Los otros

 Marta Gamboa

«...no me gustaría pensar en la vida

sin el vino tinto sobre la mesa

ni el tabaco con su encantadora

brasa encendida.»

R. L. Stevenson

Apagué el cigarrillo que estaba fumando y miré largamente, sumido en un sueño absurdo, por la ventana. Los trabajadores del puerto iban y venían transportando grandes cajas llenas de pescado fresco. El sol era una espada blanca que se clavaba en los ojos. El cielo estaba casi despejado. A veces una nube insignificante manchaba el cielo. Pero eso era todo.

Hoy yo tenía que juzgar a un hombre. No le conocía. No sabía cómo eran sus manos. No sabía cómo eran sus ojos. Ni siquiera sabía cómo y dónde vivía.

Me serví un poco de vino añejo y volví mis ojos otra vez hacia el muelle. Mi mujer, Dora, me trajo un par de huevos cocidos y un poco de tocino. Metí mi mano debajo de su falda buscando algo de vida tras sus ropas. Ella retiró mi mano con un gesto de repulsión. Hace años que Dora y yo no tenemos contacto real alguno. Hacemos el amor de vez en cuando, pero presiento que ella dejó de excitarse hace mucho tiempo. Yo satisfago mis necesidades naturales, y eso es todo.

Nada habrá cambiado mañana, pensé. Los hombres del puerto volverán a descargar el pescado del vientre del mismo barco y Dora seguirá preparándome un par de huevos cocidos.

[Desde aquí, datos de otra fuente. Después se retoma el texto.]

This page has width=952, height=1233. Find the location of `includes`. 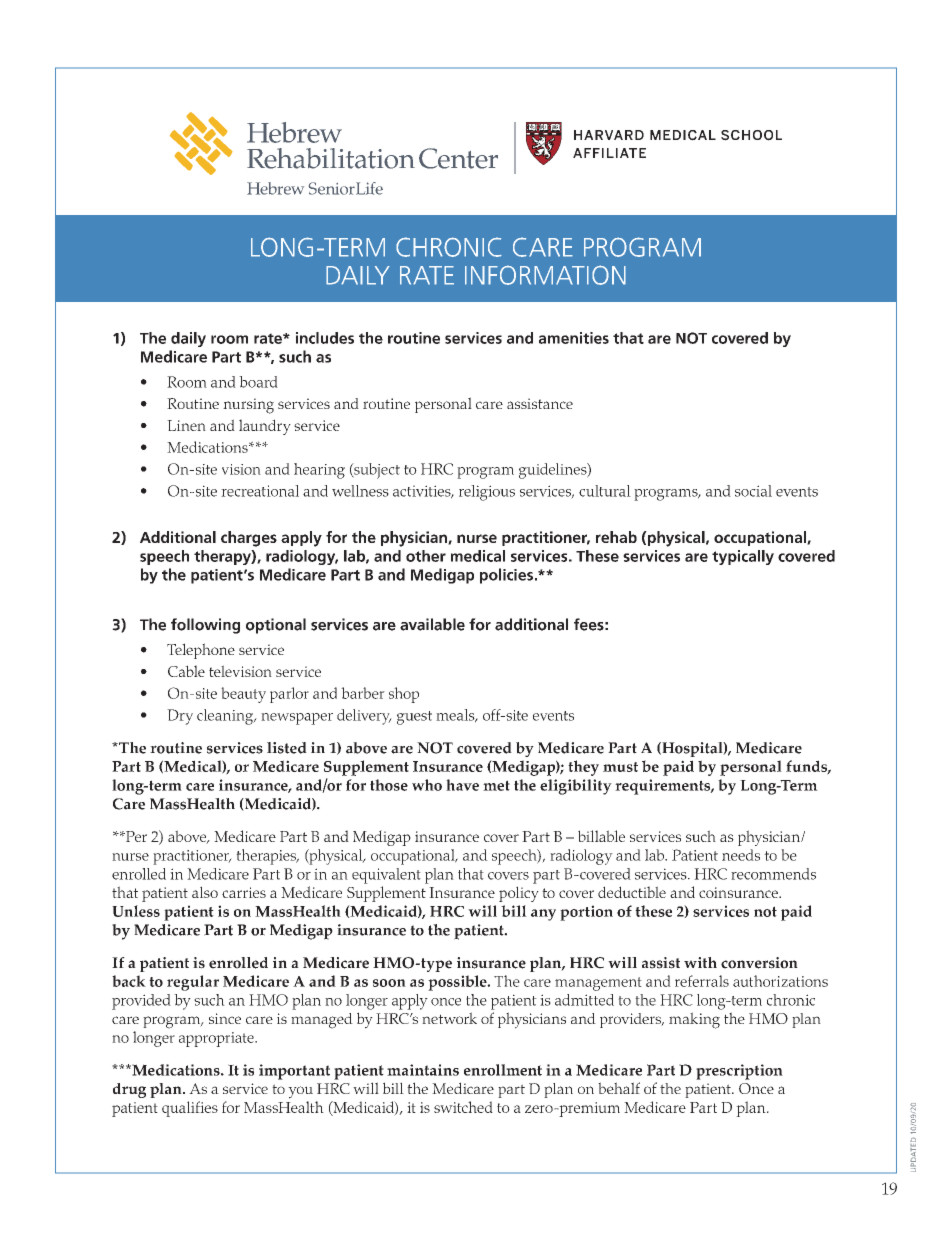

includes is located at coordinates (325, 338).
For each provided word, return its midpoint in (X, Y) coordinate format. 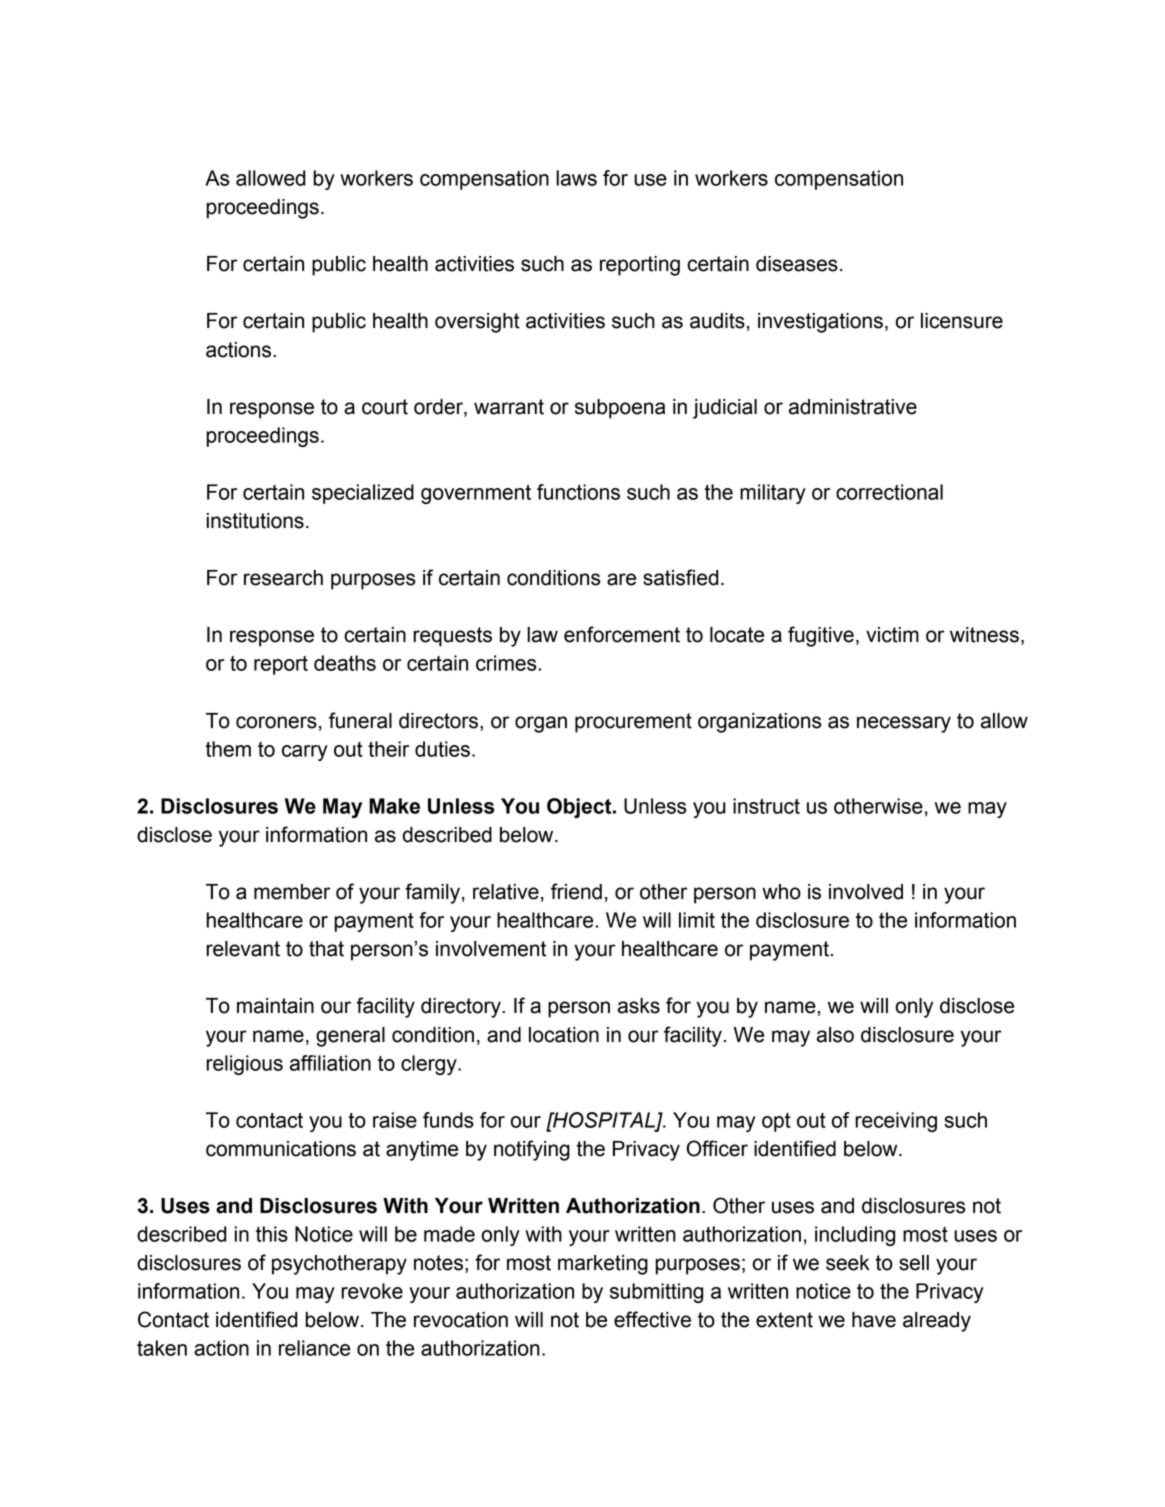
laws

De repente tuve ganas de bajar hasta la playa y darme un baño. Cogí una bolsa y metí una toalla y el periódico de la mañana. Sentía curiosidad, quería saber cómo había reflejado este asunto la prensa. Hoy yo tenía que juzgar a un hombre. Pensé en él. Pensé que debía estar deambulando por una de las trescientas celdas de la cárcel de la ciudad y traté de imaginar qué es lo que estaría sintiendo. De repente este pensamiento me aburrió y bajé las escaleras dirigiéndome hacia la calle. El sol me clavó su daga en los ojos y sentí que el suelo iba a desaparecer bajo mis pies. A mi lado un grupo de adolescentes reía contemplando a un viejo enano que se empeñaba en hacer piruetas alrededor de una silla rota. El enano se acercó a mí y, tirando de mi pantalón, me pidió unas monedas. Por caridad. Sentí ganas de separarlo bruscamente pero me di la vuelta y caminé calle abajo.

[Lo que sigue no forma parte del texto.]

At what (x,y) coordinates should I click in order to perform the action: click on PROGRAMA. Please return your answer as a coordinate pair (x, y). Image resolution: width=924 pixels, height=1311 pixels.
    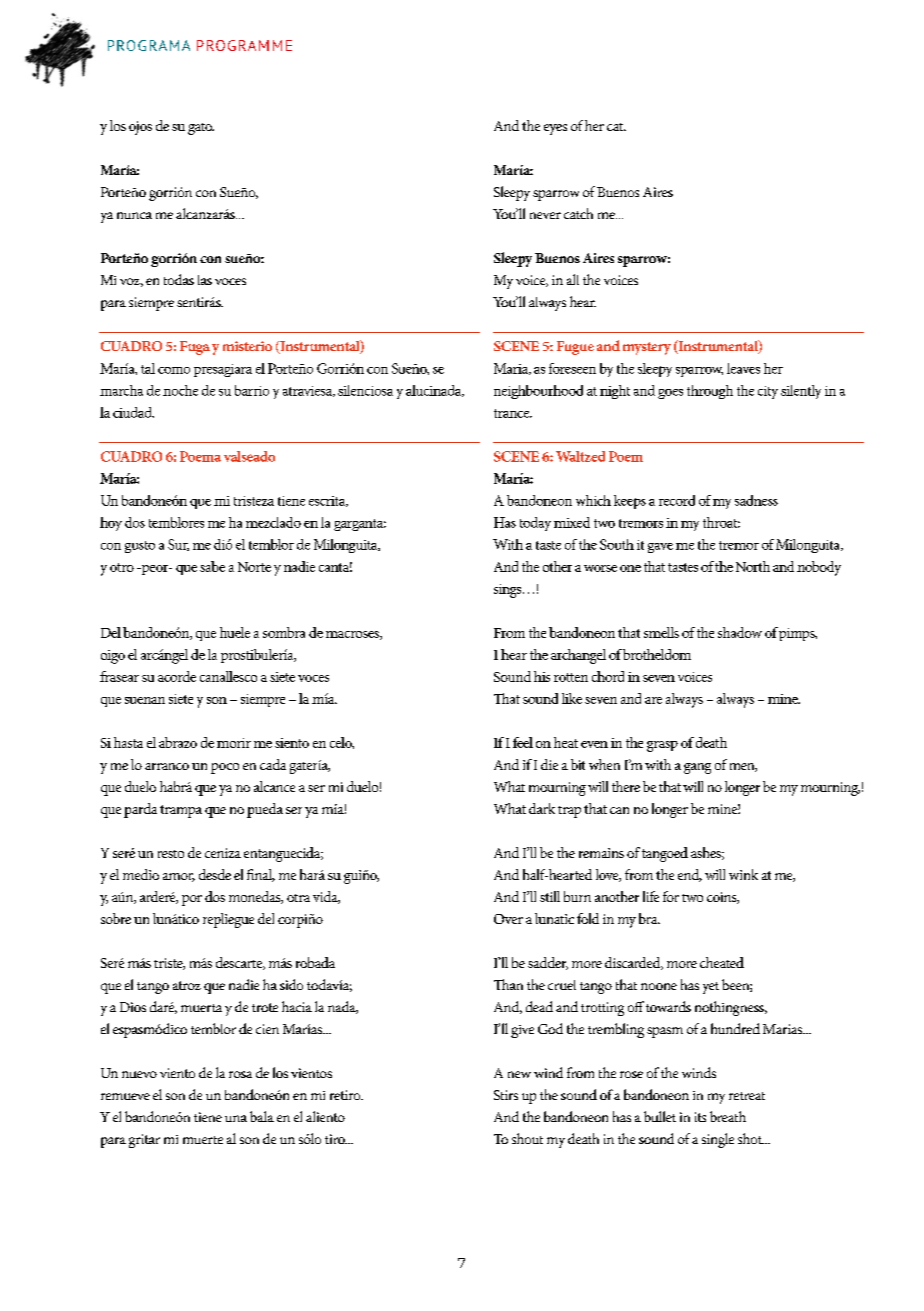
    Looking at the image, I should click on (149, 45).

Vi a Dora asomada al balcón despidiéndome con un ligero movimiento de mano. Dora. Siempre fue una mujer bella, aunque el aburrimiento y la desidia habían dejado leves surcos de tristeza en sus ojos. Reconocí haber formado parte de su tormenta interior pero, igualmente, pensé que yo no podía hacer, que no podría haber hecho, nada. Tal vez habría sido feliz al lado de otro hombre, pero esto es lo que Dora había elegido y esto es lo que Dora, al fin y al cabo, tenía.

Hoy yo tenía que juzgar a un hombre. No le conocía. No sabía cómo eran sus manos. No sabía cómo eran sus ojos. Ni siquiera sabía cómo y dónde vivía.